THE PROBLEM -
Copy exactly the last part of the listing below, beginning at the line that contains "Demon (24, 2451)" and including the final line.

DATA PROVIDED -
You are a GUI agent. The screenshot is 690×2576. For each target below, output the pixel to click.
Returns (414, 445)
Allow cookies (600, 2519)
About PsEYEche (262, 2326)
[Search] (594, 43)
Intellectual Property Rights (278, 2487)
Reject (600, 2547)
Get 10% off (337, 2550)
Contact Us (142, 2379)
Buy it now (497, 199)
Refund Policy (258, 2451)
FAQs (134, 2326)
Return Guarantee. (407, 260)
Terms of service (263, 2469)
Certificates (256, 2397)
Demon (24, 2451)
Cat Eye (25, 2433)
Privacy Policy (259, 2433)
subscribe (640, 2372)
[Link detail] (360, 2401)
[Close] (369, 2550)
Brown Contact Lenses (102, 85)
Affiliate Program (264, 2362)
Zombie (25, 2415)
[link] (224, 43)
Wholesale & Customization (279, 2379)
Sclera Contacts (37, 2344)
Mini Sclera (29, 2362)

WRITTEN RESPONSE -
Demon (24, 2451)
Cat Eye (25, 2433)
Privacy Policy (259, 2433)
subscribe (640, 2372)
[Link detail] (360, 2401)
[Close] (369, 2550)
Brown Contact Lenses (102, 85)
Affiliate Program (264, 2362)
Zombie (25, 2415)
[link] (224, 43)
Wholesale & Customization (279, 2379)
Sclera Contacts (37, 2344)
Mini Sclera (29, 2362)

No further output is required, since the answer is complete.